Los santos no tienen porqué ser huracanes desatados o terremotos vivos que hagan temblar todo, caracteres fuertes e impulsivos; también pueden ser caracteres discretos, suaves y tenaces, firmes y amables, silenciosos y trabajadores. Santo Domingo era de éstos.
Su`personalidad era muy serena, con gran capacidad de observación, afable con sus hermanos, alegre en el trato, pero ni mucho menos locuaz o charlatán, sino el hombre que con sonrisa dulce sabe hablar y sabe escuchar, sin desperdiciar el tiempo en conversaciones inútiles.
Su personalidad está forjada por un espíritu que es contemplativo y que se desarrolla en su amor por el oficio divino y la liturgia, las horas de oración contemplativa por la noche o mientras camina, así como por su amor por el estudio, la teología, la meditación asidua de la doctrina de la fe.
Su personalidad le hace ser receptivo a los signos de Dios, que continuamente discierne, y se deja llevar por Dios.
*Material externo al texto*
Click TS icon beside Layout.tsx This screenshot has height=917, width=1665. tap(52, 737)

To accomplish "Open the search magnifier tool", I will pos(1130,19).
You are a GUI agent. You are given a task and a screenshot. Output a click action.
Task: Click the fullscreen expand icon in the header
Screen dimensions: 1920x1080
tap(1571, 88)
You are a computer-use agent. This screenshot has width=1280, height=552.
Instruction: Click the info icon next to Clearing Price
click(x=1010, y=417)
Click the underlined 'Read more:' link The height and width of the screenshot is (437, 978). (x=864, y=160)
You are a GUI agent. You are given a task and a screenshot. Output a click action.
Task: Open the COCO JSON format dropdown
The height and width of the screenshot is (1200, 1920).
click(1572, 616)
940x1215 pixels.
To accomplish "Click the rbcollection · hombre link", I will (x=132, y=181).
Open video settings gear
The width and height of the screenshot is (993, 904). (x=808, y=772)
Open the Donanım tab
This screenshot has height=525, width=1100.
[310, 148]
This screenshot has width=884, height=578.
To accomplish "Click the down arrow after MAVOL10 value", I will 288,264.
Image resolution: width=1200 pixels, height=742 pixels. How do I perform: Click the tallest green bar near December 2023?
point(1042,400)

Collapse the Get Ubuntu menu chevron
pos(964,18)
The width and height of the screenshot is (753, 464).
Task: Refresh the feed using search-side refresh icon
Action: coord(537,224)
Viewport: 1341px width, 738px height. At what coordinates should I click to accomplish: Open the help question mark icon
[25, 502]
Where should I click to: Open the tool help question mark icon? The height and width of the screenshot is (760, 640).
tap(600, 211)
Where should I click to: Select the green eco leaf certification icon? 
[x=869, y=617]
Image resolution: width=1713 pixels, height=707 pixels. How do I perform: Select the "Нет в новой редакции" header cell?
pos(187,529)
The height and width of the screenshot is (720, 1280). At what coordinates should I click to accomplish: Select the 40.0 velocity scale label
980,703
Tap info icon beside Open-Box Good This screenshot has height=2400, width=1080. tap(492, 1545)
Debe acompañar a su obispo Diego de Osma a una misión encomendada por el rey en Dinamarca y allí va, dejando que sea Dios el que actúe. Dios le muestra el panorama desolador obrado por cátaros, albigenses y valdenses en el sur de Francia y su corazón se inquieta. Las circunstancias hacen que él y su obispo se queden en esa zona, y con diversos avatares, es el papa Inocencio III quien los une a sus legados pontificios para predicar en esa zona francesa. Él sigue los pasos que Dios le marca. Diego volverá a su diócesis pasado un tiempo, pero Domingo se queda en la "Predicación de Nuestro Señor Jesucristo". Allí ve grupos de conversos, especialmente mujeres, que quieren una vida de mayor perfección y fundará comunidades femeninas, como un nuevo signo de Dios. La Predicación, terminada la misión de los legados pontificios, sigue siendo necesaria. Domingo unido a otros hermanos que comparten ese celo seguirá predicando y dará origen a la Orden de Predicadores. Domingo obedece a Dios, ha visto sus signos, ha seguido las huellas que Dios le dejaba.
¡Qué personalidad tan rica! No es un gran escritor, no se nos conservan discursos suyos, sólo su vida y su acción, todo protegido por una santa reserva del hombre discreto, tal vez tímido, pero apasionado por Cristo y lleno de Dios.
Es de los hombres que camina y es grande, pero arropado. Diego de Osma, su obispo y su amigo, es el estratega, la cabeza, el impulso; Domingo, en segundo plano, el que realiza, madura, avanza. Así vivirá también más adelante, arropado con su comunidad de Prulla, la de Tolosa, y sus hermanos frailes. Son estas figuras grandes que parecen pasar desapercibidas, porque van en segunda fila sin buscar nada, pero que son tan grandes en sí mismas que generan realidades nuevas, abrumadoramente grandes, buenas y santas. Son estos hombres que reciben adhesiones y afectos lentamente, poco a poco, en vez de ser torrentes de simpatía que ganan al momento a todos pero que luego decepcionan tras la impresionante fachada.
"A diferencia de Diego de Acebes [el obispo de Osma], cuya generosidad, siempre alerta, continuamente estaba imaginando empresas apostólicas nuevas, a las que luego se lanzaba con ímpetu, Domingo era el hombre de los pocos planes, pero madurados en largo silencio y realizados luego con tenacidad. Ciertamente Domingo no era menos sensible que su obispo a la llamada de los seres y de los acontecimientos, esto es, de la Providencia. Pero los encuentros con Dios provocaban en él secretas conmociones antes que gestos inmediatos" (Vicarie, H-M., Historia de Santo Domingo, Madrid 2003, p. 307).
Creo que éste podría ser entonces un buen retrato de Santo Domingo: una personalidad riquísima, envuelta en un manto de reserva y pudor.